The name Tilted Kilt has always sent my mind spinning a bit. Knitted Kiln? Tilted Windmill? Jilted Kitten? A quick Web search shows that offbeat pub names abound across the Pond, like the Jolly Taxpayer, The Bucket of Blood, The Nobody Inn, The Bull and Spectacles, The Quiet Woman (portrayed by a headless female server), The Hung Drawn And Quartered, and the unfathomable I Am The Only Running Footman.
What is Tilted Kilt, you might be wondering? Founded in 2004, it’s a rapidly growing chain with about 90 outlets that started in Las Vegas but is currently based in Tempe, Ariz. Think Hooters but more wholesome, with red tartan Celtic schoolgirl outfits instead of orange hot pants with white Lycra tank tops, comparable exposed leg and décolletage, and possibly more midriff. How you feel about such outfits should probably be the primary factor in whether you try out a Tilted Kilt. I attended several months of high school in Glasgow, Scotland, in the 1970s and would have killed for these uniforms to be mandatory, but you’ll actually see a lot more skin at the beach.
Although some disparage such dining concepts as “breastaurants,” Hooters has always positioned itself as a family chain. Christine Cordray, from Tilted Kilt’s corporate office, has been quoted as saying, “We are PG-13. Our brand is not for everyone, but we have parents that come in and bring their children. A lot of these girls are in college, they’re friendly, they’re nice, they’re intelligent. We like to say they are sexy fun and sexy classy.”

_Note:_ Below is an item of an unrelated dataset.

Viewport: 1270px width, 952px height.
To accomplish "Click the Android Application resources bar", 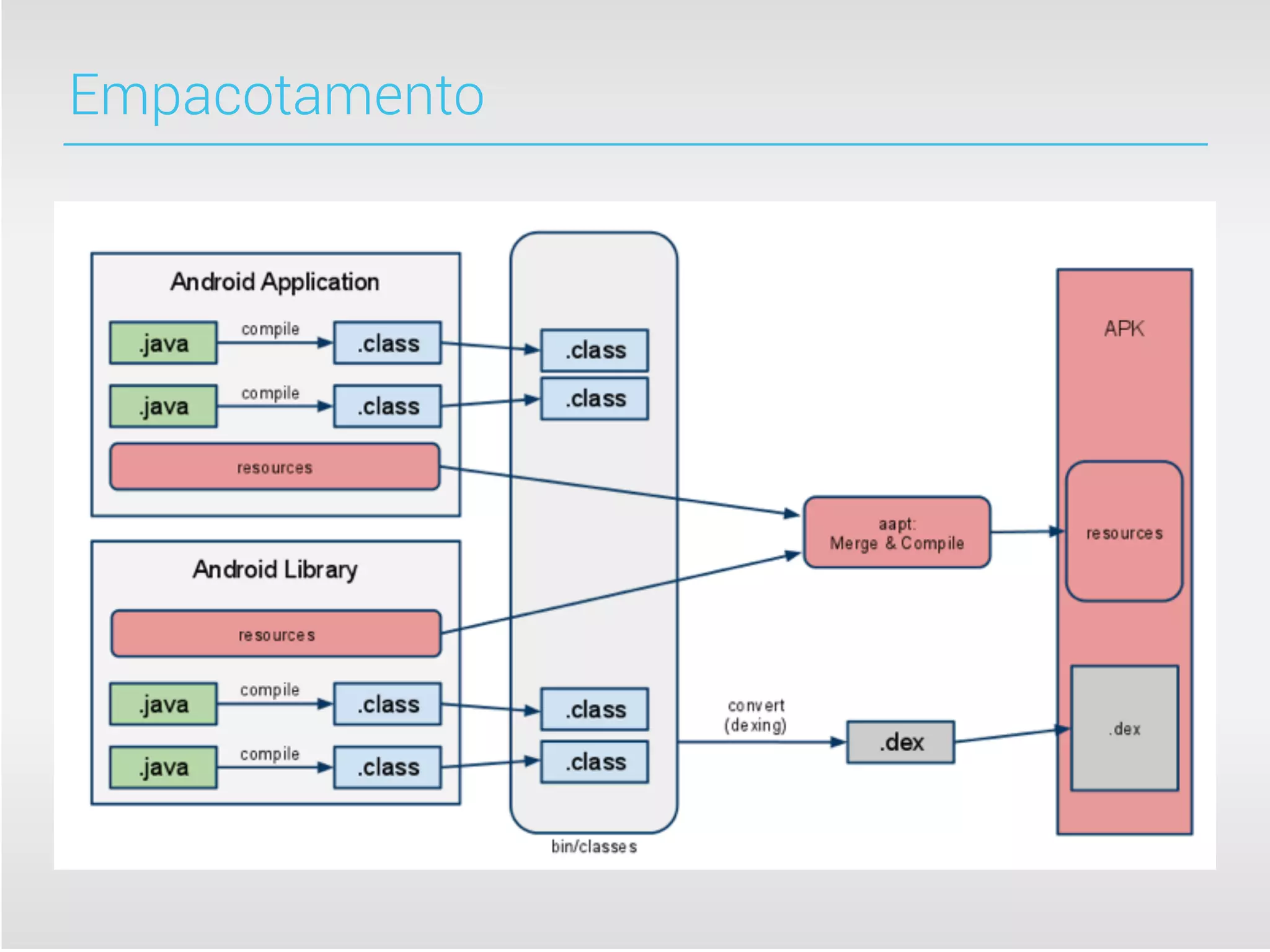I will pyautogui.click(x=275, y=467).

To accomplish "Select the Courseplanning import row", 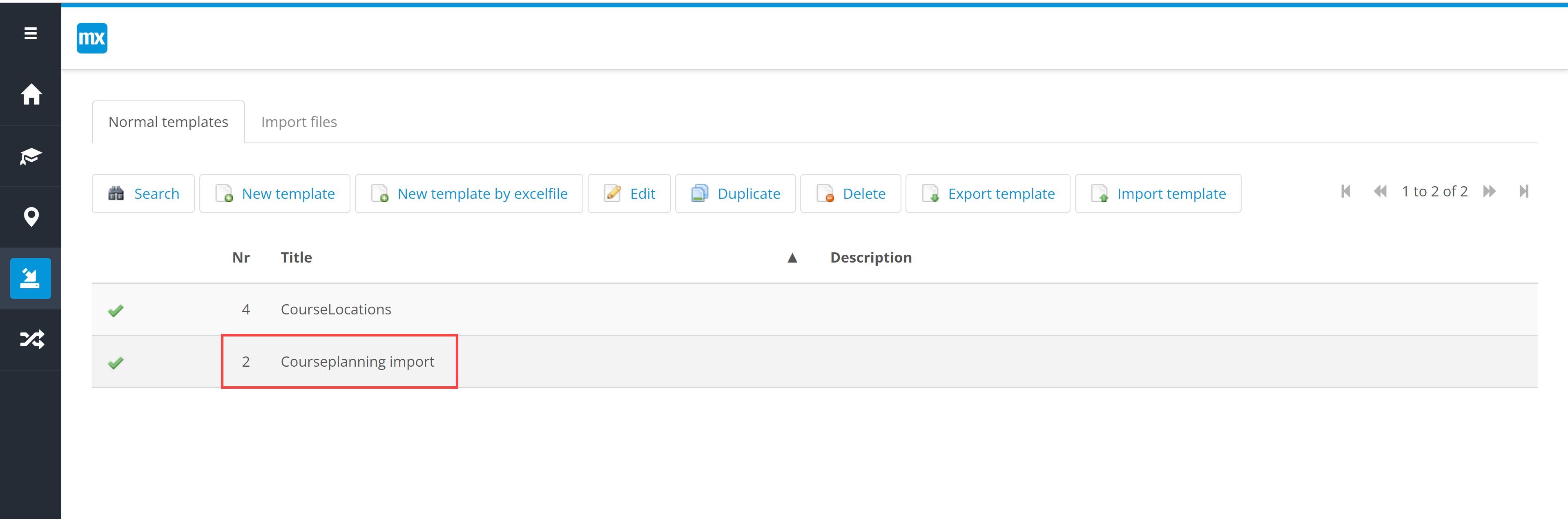I will pyautogui.click(x=357, y=362).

During two visits to Tilted Kilt in Wethersfield and one to the newer outlet in Milford, my buddy and I found our servers outgoing, proud of their jobs and comfortable in their own skins. Sometimes, servers plunked down in an empty chair and chatted briefly with their customers, but the quality of service never seemed to suffer for it. We were beautifully taken care of by Amber in Wethersfield and Joelle in Milford.
The ownership of the Wethersfield and Milford outlets is apparently the same, with rights for all of Connecticut granted to it. More Connecticut outlets are planned. My buddy and I like Tilted Kilt and would welcome more outlets for the following reasons: First, the friendly servers, who come across as confident, not exploited. (Reportedly, there are guys on staff who wear kilts, too, but if so, I didn’t notice.) Second, the Celtic theme, reflected in interesting, mostly Scottish, memorabilia displayed throughout the restaurant. Third, the large, well arranged TVs (especially in Wethersfield) that allowed us to watch our sporting events of choice without eye or neck strain. Fourth, the terrific draft beer selection. And fifth, the affordable and delicious food.

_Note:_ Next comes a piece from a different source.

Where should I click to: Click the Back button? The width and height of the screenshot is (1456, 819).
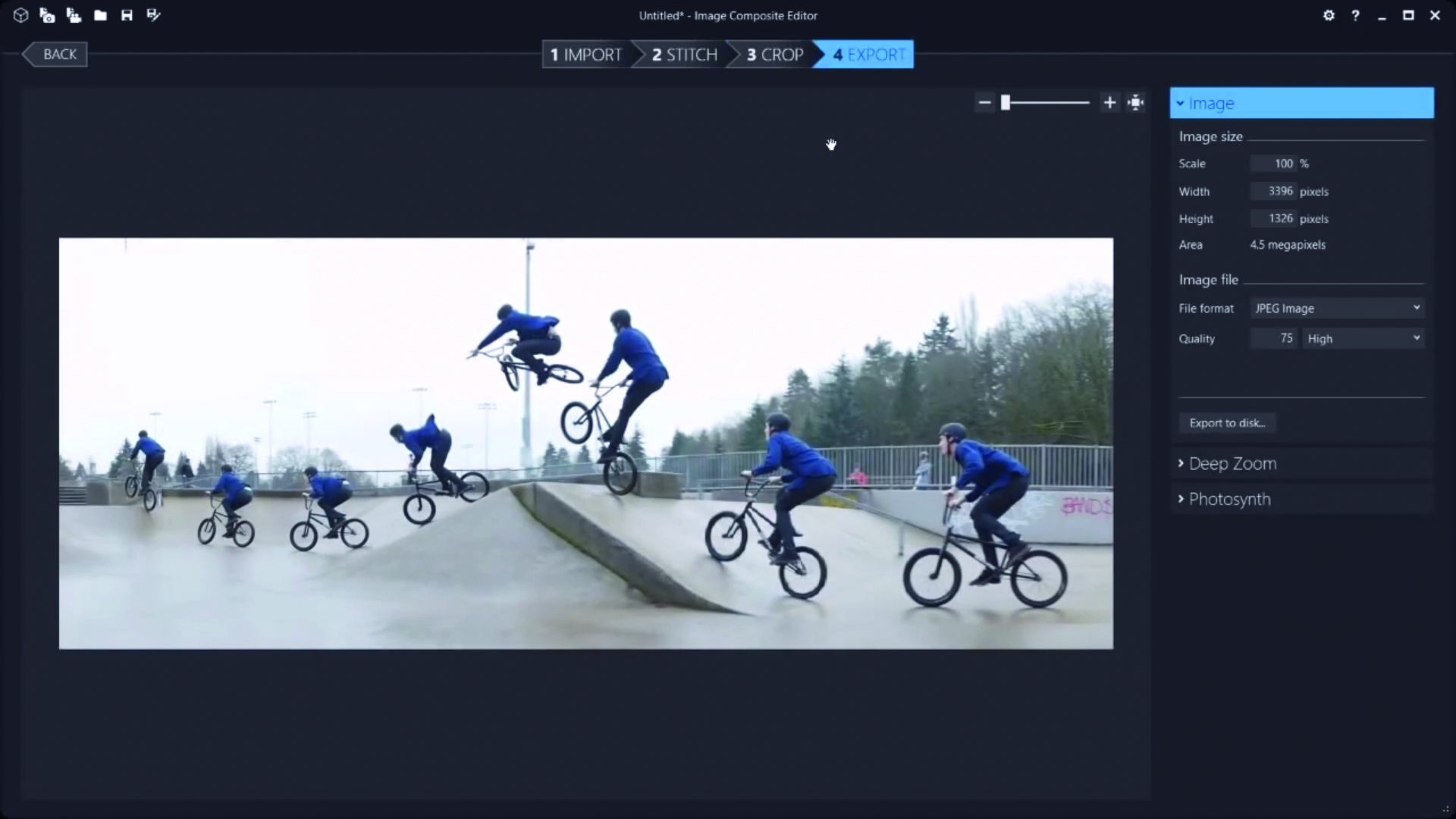click(58, 55)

I haven’t been to a Hooters in eons, let alone since the company’s recent announcement that it was going to remake its menus with more fresh than frozen food. But the food we tasted at Tilted Kilt was not only better than at most sports bars, it was definitely at the high end of the genre. My buddy and I lubricated our meals with Lagunitas and Ten Penny Ales, respectively.
Fried calamari ($10.50) was served with an overly sweet sauce, but we were also able to get marinara sauce. A roasted garlic chicken flatbread ($12) with basil pesto, artichoke, red onion and mozzarella was somewhat crackery and mighty tasty. A sampler platter ($14) included six wings, four mozzarella sticks, a slew of onion rings and two skewers with sausage, mushroom and red and green pepper served with ranch dressing and marinara sauce — a nice assemblage. But our favorite starter was the drunken mussels ($12), two dozen bivalves in a wonderful beer broth laced with garlic and Creole seasonings.
We tried two sandwiches, a French dip ($10.50) renamed Irish, and a mushroom and Swiss burger ($11.50). Both were good. The Caesar salad ($5, or $3 with an entrée) was generous and better than average (if still far short of the standard set by namesake Caesar Cardini).
But our real pleasure came when we reached the entrées. The shepherd’s pie ($11.50) was a little soupy but otherwise delicious. The classic fish and chips ($12) showcasing a trio of beer-battered cod pieces served with tartar sauce, French fries and coleslaw was terrific. We also liked the Gaelic chicken ($14.50), with pan-seared chicken breasts served in an Irish whiskey cream sauce with sautéed mushroom and onion over red-skin mashed potatoes. But our favorite main dish might have been a 12-ounce grilled rib-eye ($23) served with French fries, mixed vegetables and garlic toast.
Excluding alcoholic options, Tilted Kilt’s dessert menu comes down to a brownie ($6.50) or partially cooked chocolate chip cookie ($6) or white chocolate macadamia nut cookie ($6) topped with vanilla ice cream and caramel or chocolate sauce. Like our servers, the chocolate chip version put smiles on our faces.